People do not die the way we see them die in the movies.  In the movies it usually happens fast.  There is a breathless crescendo, an attempt to utter a few closing words, and then boom, they’re gone. 

The idea of a grim reaper who carries a person off in one swoop, or a black car that arrives at your doorstep ready to collect you, these are all fantasies.  

Unless and except in cases of horrible accident, mishap or heart attack, stroke and the like, death tends to come slowly, incrementally.  Little by little death sneaks up on a person, and slowly but surely it becomes obvious that the person who is dying begins to withdraw all energy from the world around her. 

My mother wants now to do nothing but sleep.  She refuses food.  She is restless in her legs from time to time but otherwise she lies still, eyes closed, out of it, ready to move into death's waiting room.   




5 comments:

Rob-bear said...

So sad, and yet to very true. Both of my parents died in a nursing home, but neither died alone.

Best wishes as you make plans for your mom.

blessings and Bear hugs!

Jim Murdoch said...

I have only seen two people die, my mother and my ex-mother-in-law. The first death was unexpected; the second was not. Actually my ex-mother-in-law was the first to die. She died in hospital surrounded by—and attended to since two of her daughters were nurses—her family. I knew when I drove my now ex-wife there I was going to witness a death. The poet in me was excited but then he doesn’t much care about anyone or anything as long as he can wring a poem out of the moment; he’s a bit of a bastard that way. The rest of me was occupied with being dutiful and doing what was expected. With my mother I knew she was sick but never realised how sick. Looking back I should’ve ignored her insistence that we not call a doctor—my mum had a life-long fear of doctors—but that’s easy to say now. I believe I saw her take her last breath—for some odd reason it matters to me that I can say that even though I didn’t realise it was her last breath—and it was like a startled gasp. And that was it. By the time Carrie realised she wasn’t breathing I was on the phone but we’d left it too late and the paramedics when they arrived—very promptly I have to say—could do nothing to bring her back. She had cancer and was facing a protracted and painful end; to see her die quickly like this—it turned out she had pneumonia—was a blessing for all concerned. She didn’t fear death. She found comfort in her beliefs. As far as she was concerned she was just going to close her eyes and the next moment she’d be alive again and she’d know that she’d been right, right up until death, faithful until the end.
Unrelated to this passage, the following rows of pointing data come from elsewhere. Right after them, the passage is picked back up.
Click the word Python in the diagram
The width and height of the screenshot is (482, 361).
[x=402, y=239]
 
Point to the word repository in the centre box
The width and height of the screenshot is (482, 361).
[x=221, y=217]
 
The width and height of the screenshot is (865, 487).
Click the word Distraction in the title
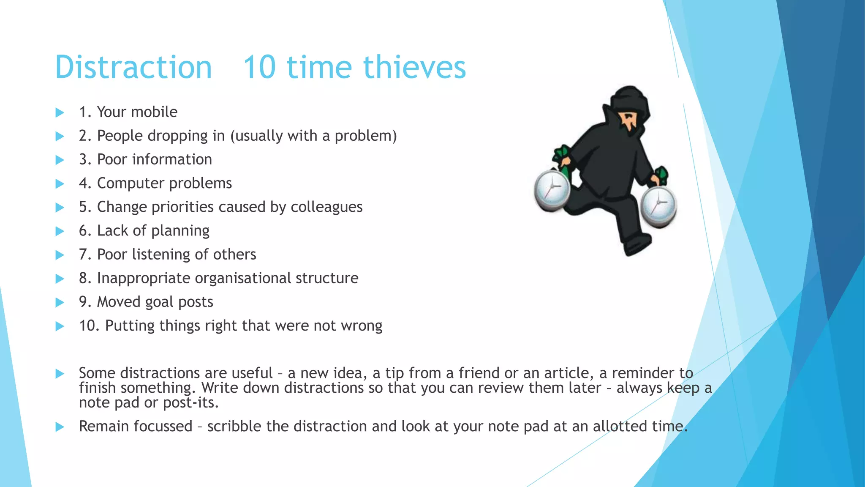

Carrie’s dad’s not well. It’s no great surprise to see him go downhill so quickly after his wife’s death but it’s still sad to see. He’s just been admitted to hospital with pneumonia but pulled through. He’s got plenty of other things wrong with him and any one of them could finish him off. His doctor told his son just to let him eat what he wants. He’s had to watch his diet for the last few years but what’s the point dying miserable? My mother was the same at the end. She lived off microwave chips. They’re talking about hospice care for Carrie’s dad but he’s resistant. No ninety-year-old is daft enough to imagine he’s got many years ahead of him but as far as he’s concerned moving out of his home is giving up the fight and admitting that he’s dying. There’s a world of difference between knowing and admitting.

Anthony Duce said...

So sad are your words in this piece. It’s hard to do otherwise when life is closer to the end than the beginning.

Anthony Duce said...

So sad are your words in this piece. It’s hard to do otherwise when life is closer to the end than the beginning.

Anonymous said...

I have so much I could add to this post, Elisabeth. We are going through this exact process with my husband at this moment. He is comfortable in his own bed, his needs are seen to by people devoted to him and his dearest friends come and sit with him as they feel the need. His life will end, as he lived it, with dignity and love.
A small part of me wonders if I will be as fortunate.